I saw in a recent talk by @sasajuric in a table that he replaces conrjobs, crontabs, scripts and more using Elixir. I have tried to use mix scripts but from my experience you always end up needing to go down and execute some OS level commands using
System.cmd which completely destroys the purpose and makes the script OS dependent.
- How to replace cronjobs with Elixir scripts? (without using anything from the OS?)
- How do you copy, replace, move, download files using just Elixir and not the OS commands we usually rely on?
I have no clue which talk you are refering to, but relying on a virtual machine that is not available everywhere is not making your stuff system independant.
If you really want your scripts to be system independant, than there is nothing you can do. Your scripts will always ever target either windows or linux or mac, you can combine linux and mac in a sense, but thats it.
Best efford system independance is done by using only things that are available in busybox and also using only simplest features of
sh, not the fancy extensions given by
zsh or others.
But to be honest, your scripts will always depend on the things you want to automate…
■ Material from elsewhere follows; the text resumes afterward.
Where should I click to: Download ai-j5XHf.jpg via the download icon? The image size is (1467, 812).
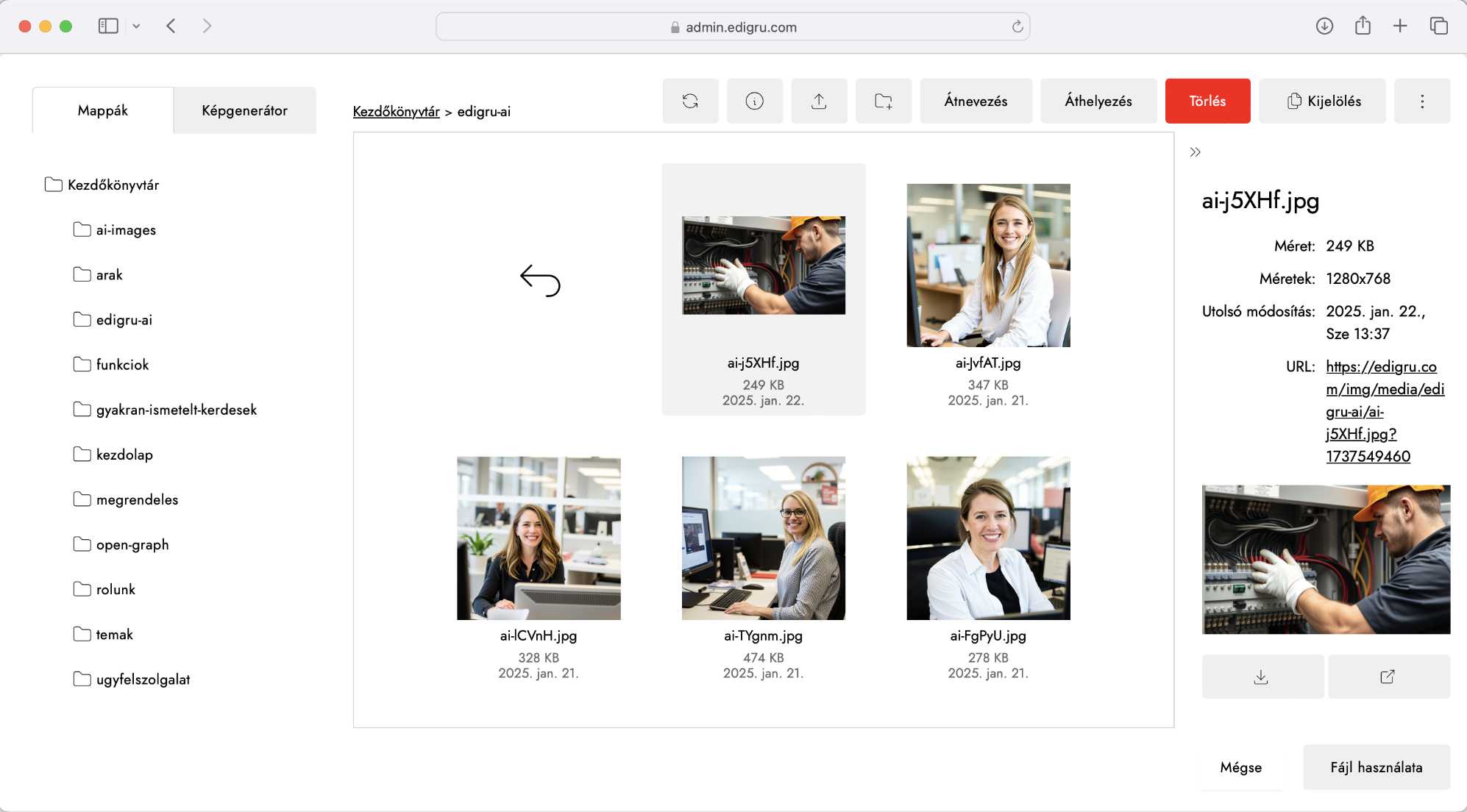1261,676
I’m sure his intend in the talk was not to discourage using OS level tools. It’s about simplifying the stack where it’s useful and reasonable. Not needing to install and manage redis if you have ETS can be a real work saver. Not using crontab even though it’s highly unlikely you’ll run the system on a box without crontab on the other hand doesn’t really make sense.
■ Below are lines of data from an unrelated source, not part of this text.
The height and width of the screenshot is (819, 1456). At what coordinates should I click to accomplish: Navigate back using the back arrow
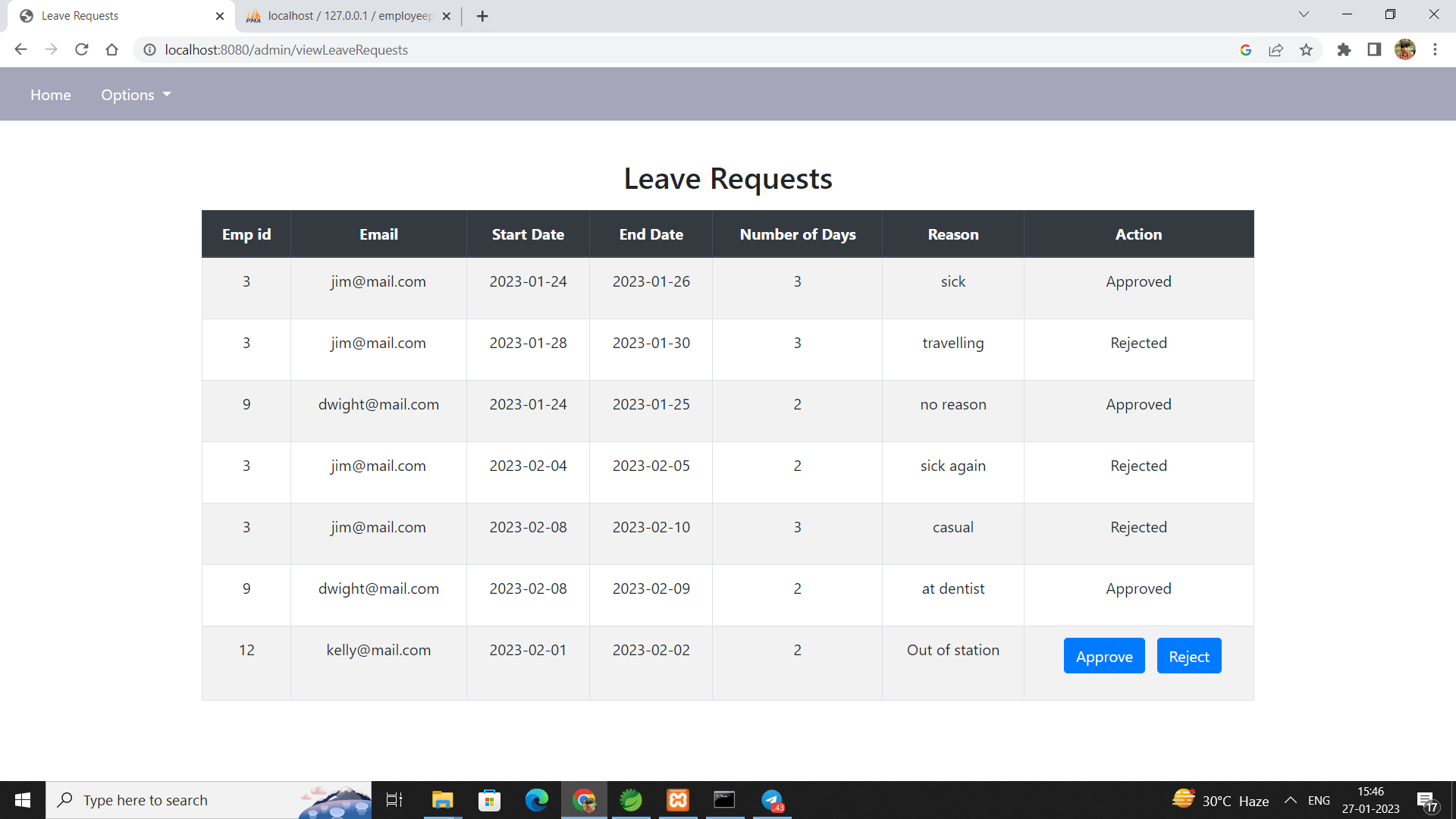[x=20, y=49]
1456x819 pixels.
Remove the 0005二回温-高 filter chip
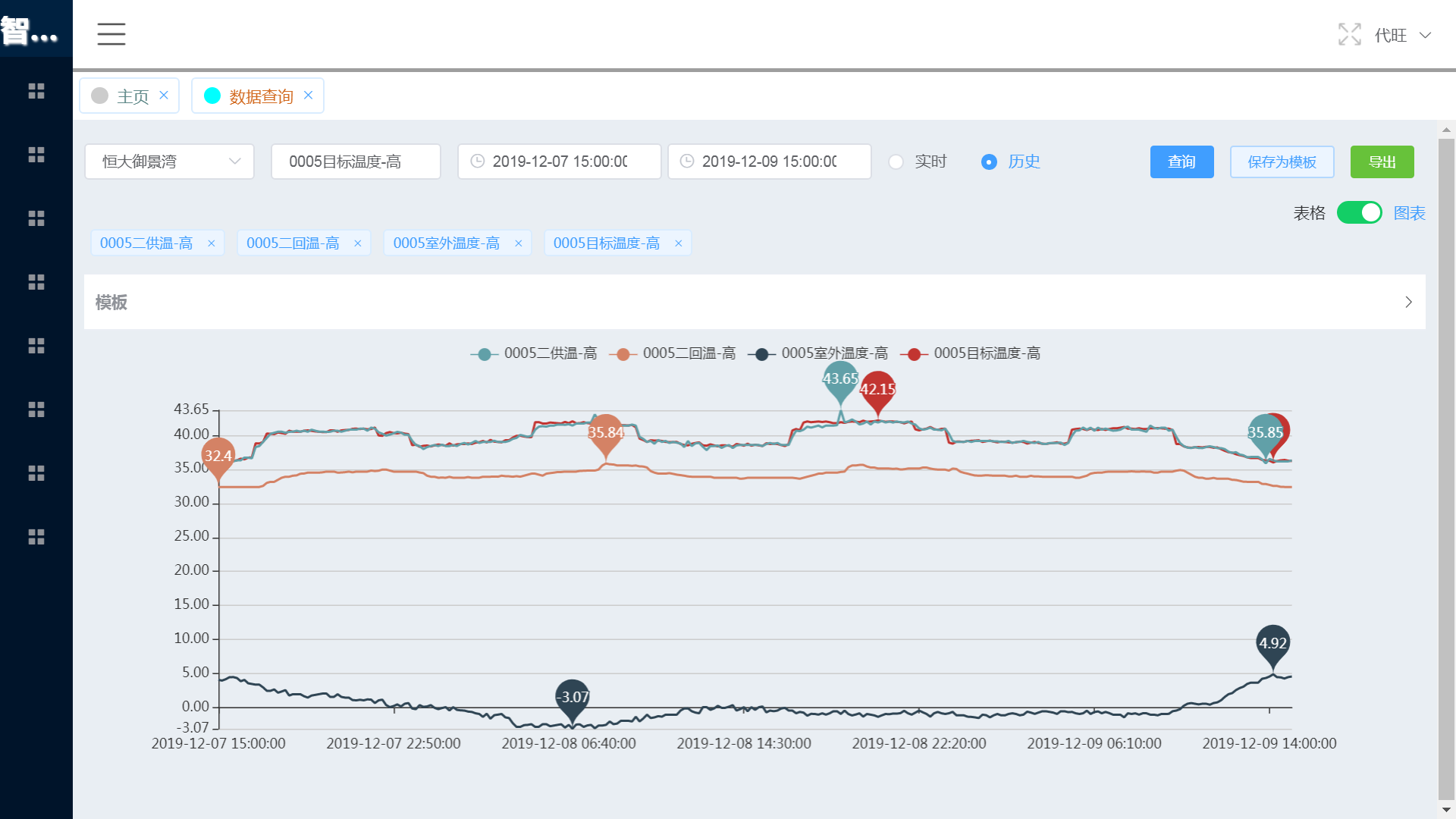point(358,243)

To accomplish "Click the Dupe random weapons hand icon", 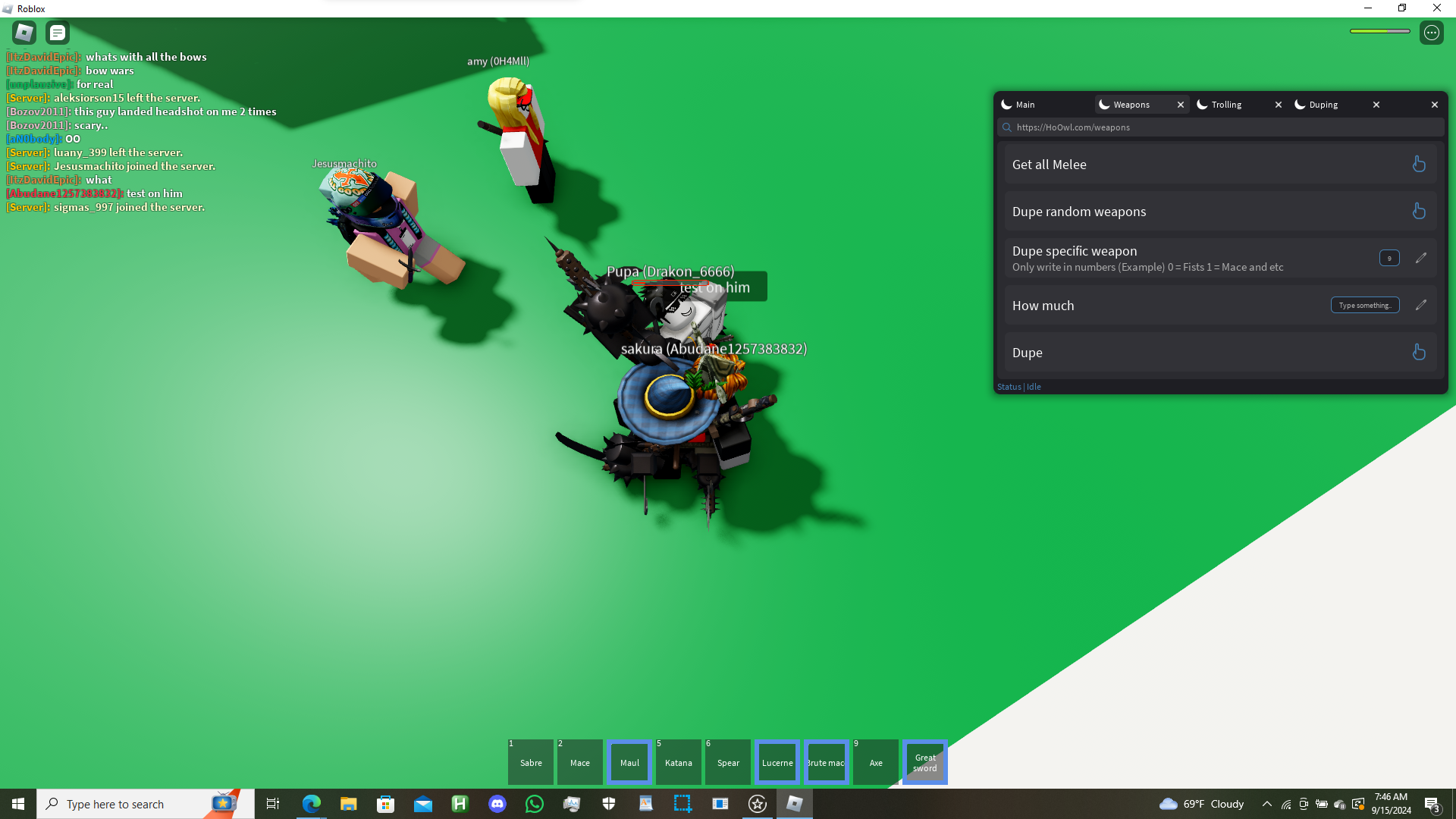I will [x=1418, y=212].
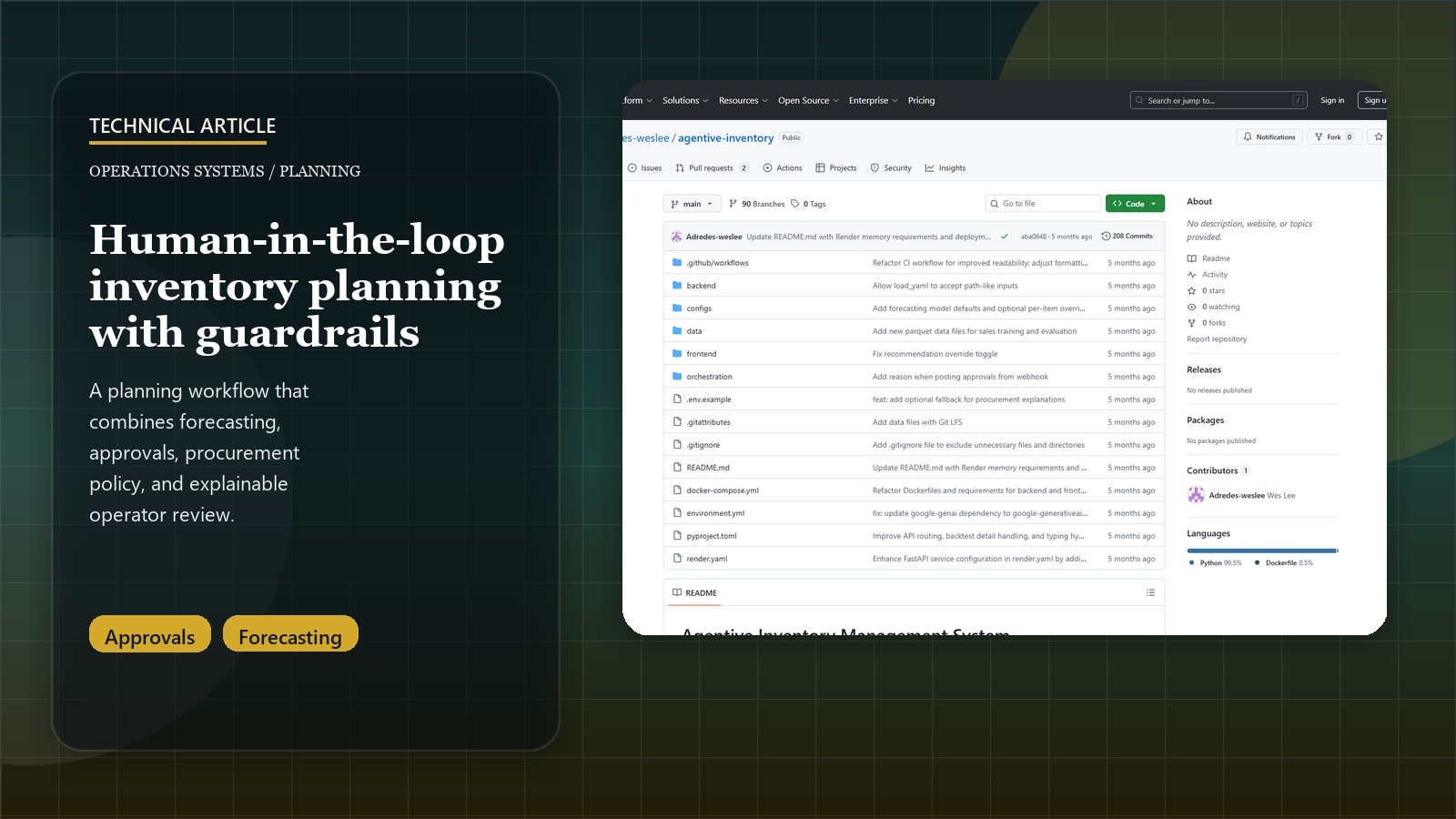Click the Sign in button

(1332, 100)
There seems to be some confusion here. I don’t replace cronjobs with mix scripts. What I tend to do, when it’s possible, is run periodical jobs straight from the system itself. I.e. I spawn a process which will periodically execute a job. This is not always possible (or simple), but when it is (and IME it often is), then you can consolidate more of the implementation of the system into a single place.
None of my systems uses any version of
cron. Me and my co workers have migrated to
I just used crontab as the example already mentioned. There are surely other ways to schedule stuff even in the beam itself. The point was rather that it’s a tradeoff to be made if you reimplement something in elixir (if it doesn’t exist) or if it’s simpler to use OS level tools already existing. It makes sense to move stuff into elixir if the overhead of managing the external system is extensive enough. If not just use the OS level tool until it no longer fits the above premise.